TheFunded “Standard” Term Sheet
There has been a lot of blog chatter about TheFunded’s form term sheet, including here, here and here. The sentiment from VCs has been generally positive with some saying that a return to balance for founders has been a long time coming. The WSJ queried whether VCs would put their money where their mouths are. I would be interested in your opinion. I think the term sheet makes too many assumptions and is unlikely to be used as a form.

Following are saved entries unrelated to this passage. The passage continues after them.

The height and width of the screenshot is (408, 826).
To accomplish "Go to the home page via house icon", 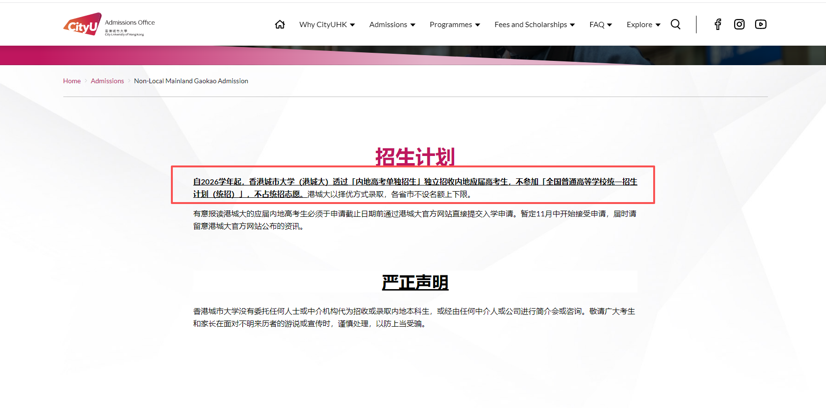I will click(x=280, y=24).
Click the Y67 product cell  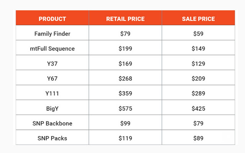[52, 78]
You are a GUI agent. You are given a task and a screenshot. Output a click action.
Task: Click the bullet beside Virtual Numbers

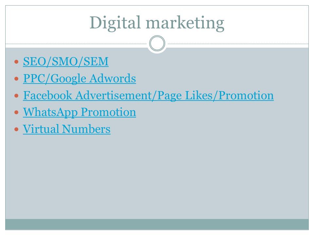pyautogui.click(x=16, y=129)
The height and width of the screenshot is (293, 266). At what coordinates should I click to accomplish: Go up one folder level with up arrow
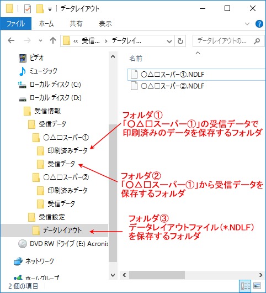[x=53, y=40]
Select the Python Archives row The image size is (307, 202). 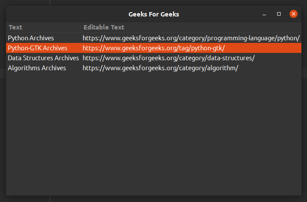tap(31, 38)
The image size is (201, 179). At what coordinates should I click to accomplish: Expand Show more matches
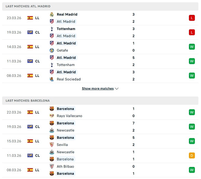coord(98,88)
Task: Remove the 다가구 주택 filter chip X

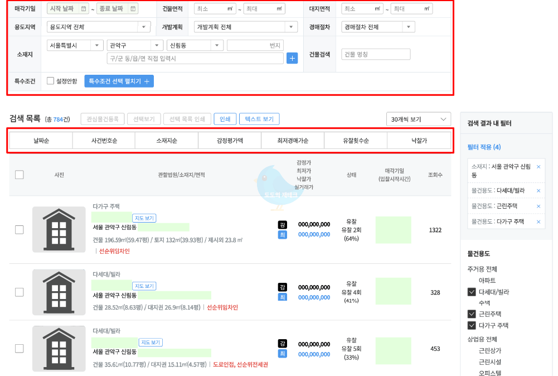Action: [x=538, y=221]
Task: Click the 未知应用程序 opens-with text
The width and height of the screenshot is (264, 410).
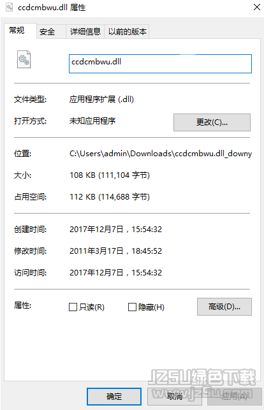Action: tap(92, 121)
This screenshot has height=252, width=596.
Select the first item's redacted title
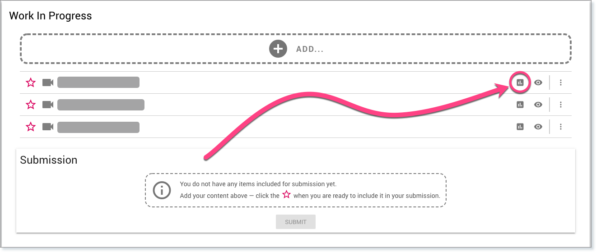click(98, 82)
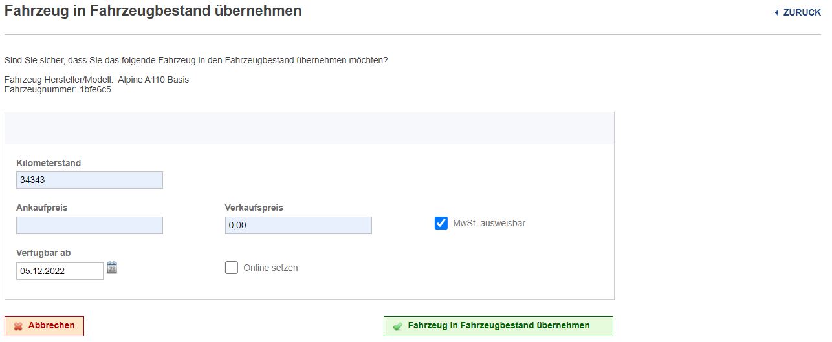Click the small arrow icon beside ZURÜCK
Image resolution: width=832 pixels, height=342 pixels.
click(x=776, y=12)
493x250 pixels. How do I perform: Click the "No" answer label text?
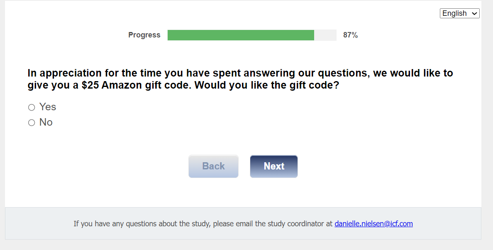(x=46, y=122)
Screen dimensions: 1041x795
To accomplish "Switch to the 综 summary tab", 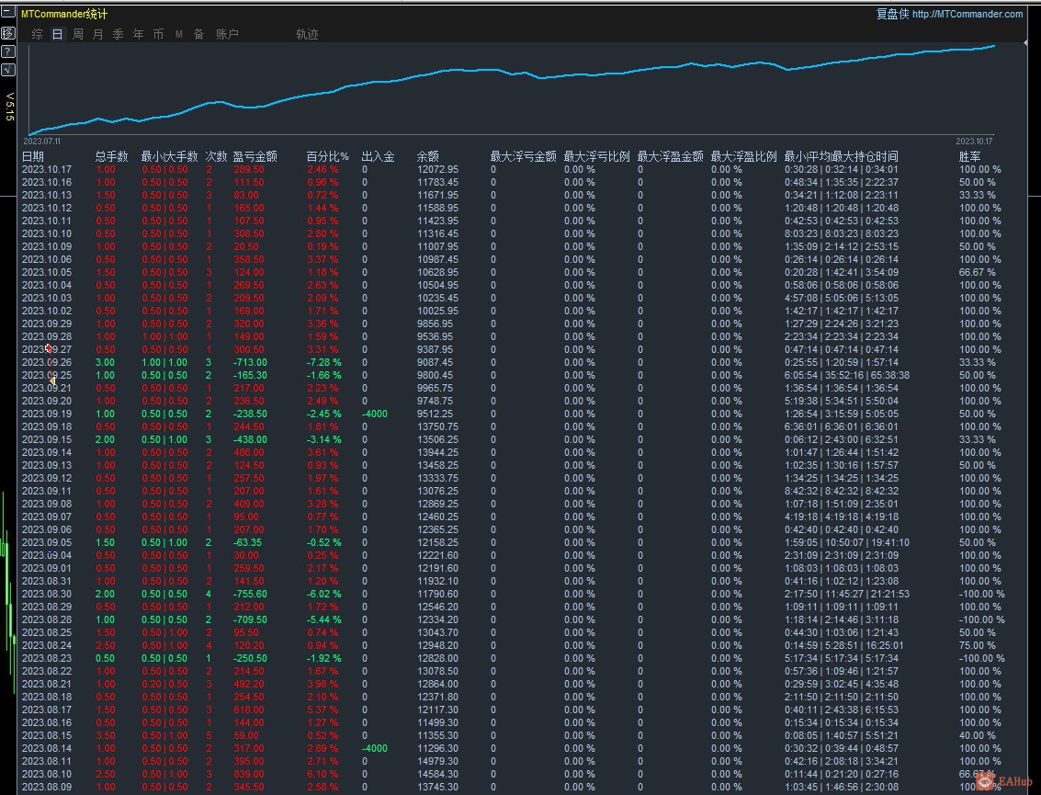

I wonder what the standard startup looks like that would receive this term sheet as its currently drafted? In my admittedly limited experience (having worked on 20 or so venture financings), I just can’t imagine a VC saying, “we want to invest in this standard startup, let’s use TheFunded form term sheet”. That’s just not how it works. A term sheet consists of many levers, or terms, used to satisfy an investor’s risk/reward investing requirements. For instance, if the company is asking for a valuation that an investor perceives as high, maybe they give and make up the risk with a greater liquidation preference. The point being, these deals aren’t standard.
Some comments on the term sheet: Why did they include registration rights? It is unlikely those will come into play, and for a “simple” seed term sheet, seem superfluous. The net-net is most founders would be happy to receive a term sheet with a 1x non-participating preference and full acceleration upon a change of control while maintaining board control, too bad few are going to receive one.